(Request): Copy out the records from their start through the line containing "coordinates (578, 246).", changing "Find the location of" to "Determine the position of" and keeping everything else the same.

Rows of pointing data
-------

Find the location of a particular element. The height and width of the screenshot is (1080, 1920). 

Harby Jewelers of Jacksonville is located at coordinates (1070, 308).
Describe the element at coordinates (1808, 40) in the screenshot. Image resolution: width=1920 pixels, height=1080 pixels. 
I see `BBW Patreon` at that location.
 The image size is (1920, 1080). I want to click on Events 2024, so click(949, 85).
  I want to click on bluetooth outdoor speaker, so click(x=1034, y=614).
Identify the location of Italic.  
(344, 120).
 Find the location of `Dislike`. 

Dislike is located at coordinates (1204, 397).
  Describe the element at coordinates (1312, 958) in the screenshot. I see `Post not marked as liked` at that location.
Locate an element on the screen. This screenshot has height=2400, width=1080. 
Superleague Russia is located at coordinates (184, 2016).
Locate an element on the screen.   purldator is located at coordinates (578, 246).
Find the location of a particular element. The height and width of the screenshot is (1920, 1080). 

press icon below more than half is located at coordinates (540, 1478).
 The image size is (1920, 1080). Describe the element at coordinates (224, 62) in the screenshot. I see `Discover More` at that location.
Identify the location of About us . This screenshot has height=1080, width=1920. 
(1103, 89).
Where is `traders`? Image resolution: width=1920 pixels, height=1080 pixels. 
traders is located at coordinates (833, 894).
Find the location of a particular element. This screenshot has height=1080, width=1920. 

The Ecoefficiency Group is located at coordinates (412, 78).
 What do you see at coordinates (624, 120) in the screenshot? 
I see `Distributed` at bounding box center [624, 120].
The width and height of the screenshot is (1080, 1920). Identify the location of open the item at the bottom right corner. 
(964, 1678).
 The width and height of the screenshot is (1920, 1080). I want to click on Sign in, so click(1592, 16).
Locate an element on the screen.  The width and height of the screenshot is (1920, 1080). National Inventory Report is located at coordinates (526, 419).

-------

(Task solution):
Determine the position of a particular element. The height and width of the screenshot is (1080, 1920). 

Harby Jewelers of Jacksonville is located at coordinates (1070, 308).
Describe the element at coordinates (1808, 40) in the screenshot. Image resolution: width=1920 pixels, height=1080 pixels. 
I see `BBW Patreon` at that location.
 The image size is (1920, 1080). I want to click on Events 2024, so click(949, 85).
  I want to click on bluetooth outdoor speaker, so click(x=1034, y=614).
Identify the location of Italic.  
(344, 120).
 Determine the position of `Dislike`. 

Dislike is located at coordinates (1204, 397).
  Describe the element at coordinates (1312, 958) in the screenshot. I see `Post not marked as liked` at that location.
Locate an element on the screen. This screenshot has height=2400, width=1080. 
Superleague Russia is located at coordinates (184, 2016).
Locate an element on the screen.   purldator is located at coordinates (578, 246).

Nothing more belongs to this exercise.